Millennials, people born between 1982 and 2000, are the largest generation America has ever seen. In fact, there are over 83 million Millennials in the United States. They are also fast becoming this country’s most prominent first-time homebuyers; however, according to CNBC, 63 percent of Millennial homebuyers have regrets, mainly because they underestimated the hidden costs associated with buying and owning a home.
“Finding your dream home only to learn it’s outside your financial reach can be a nightmare,” said Brownson, who works with a lot of Millennials and first-time homebuyers every step of the way.
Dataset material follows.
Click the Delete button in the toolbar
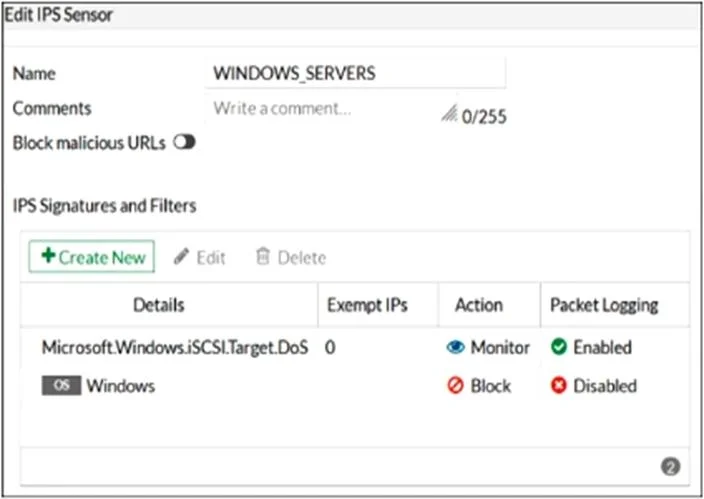This screenshot has width=704, height=499. point(291,257)
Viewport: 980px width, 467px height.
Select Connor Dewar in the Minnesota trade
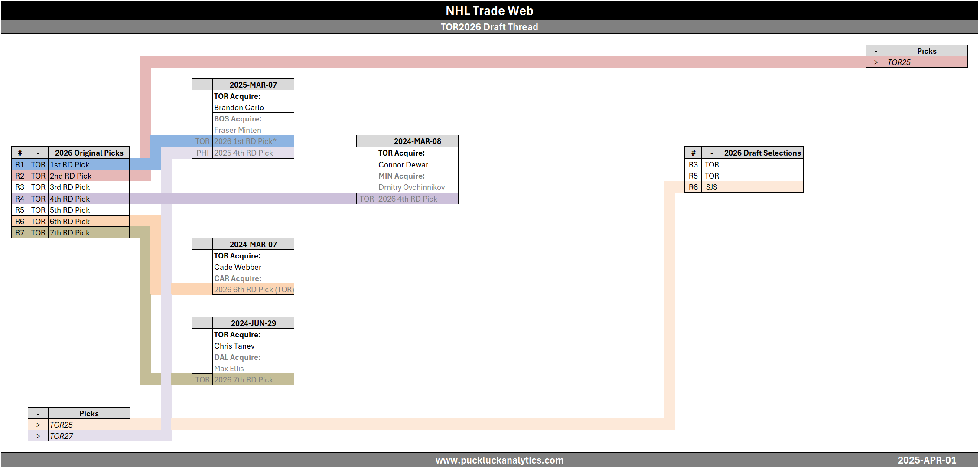pyautogui.click(x=403, y=165)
To help guide Millennials and first-time buyers through the homebuying process, Brownson shares the following four tips :
No. 1 : Get pre-approved. “The first and most crucial step is to get pre-approved by a reputable lender,” stressed Brownson, who grew up in a family of residential developers, builders and interior designers. “A qualified lender will walk you through the financial responsibilities of purchasing a home so you will know exactly what your closing costs and monthly mortgage costs will be before going under contract.”
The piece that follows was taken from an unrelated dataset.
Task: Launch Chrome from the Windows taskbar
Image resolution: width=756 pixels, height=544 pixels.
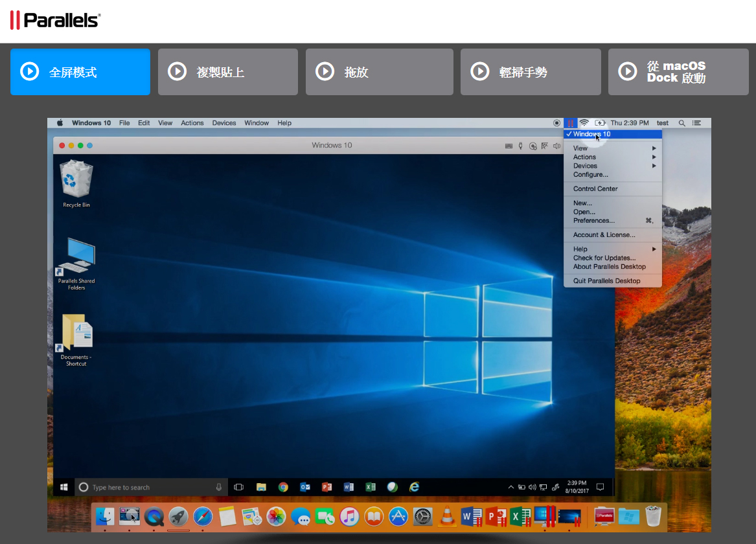Action: [283, 487]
Furthermore, it is imperative to find a lender that has worked with their Realtor on numerous occasions.
“In today’s real estate world, 1 in 4 deals are falling out due to financing,” added Brownson. “Ensure you find a lender that won’t overpromise and underdeliver.”
No. 2 : Opt for smaller square footage. Brownson further notes that statistically, the smaller the square footage of a home, the more it appreciates. Millennials are generally busy people, and don’t have a lot of time for home maintenance.
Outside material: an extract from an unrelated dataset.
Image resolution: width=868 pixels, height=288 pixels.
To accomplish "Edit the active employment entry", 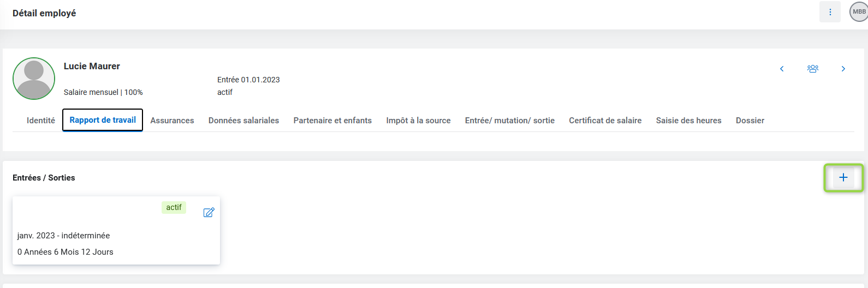I will [x=209, y=212].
“Typically, they buy homes between 1,100-1,700 square feet and opt for townhomes that have a HOA. Not having to maintain the exterior is a huge plus,” stated Brownson.
No. 3 : Understand the buying process. Whether the house is new or very old, the buyer needs to know how the structure is holding up.
“You need to know what work has been done on the house and what will bring value to the property. Make sure you have gone through the buying process with your agent so you know what to expect. My buyer flow chartis what I like to review with my clients,” said Brownson, who not only has an interior design background but grew up in construction, so understands how to inspect the bones of a property. “Make sure to have your Realtor help you schedule an inspection with a licensed inspector.”
No. 4 : Interview the Realtor and be prepared to make an offer. This helps one learn about the Realtor’s experience and availability for showings. Do they have backup? How many buyers have they successfully represented?
“Have your Realtor set you up on an automatic search that emails you properties daily,” concluded Brownson. “If you find a property you like, see it as soon as possible and be ready to write an offer if you love it. In Denver it is common to get more than one offer in the first few days on the market.”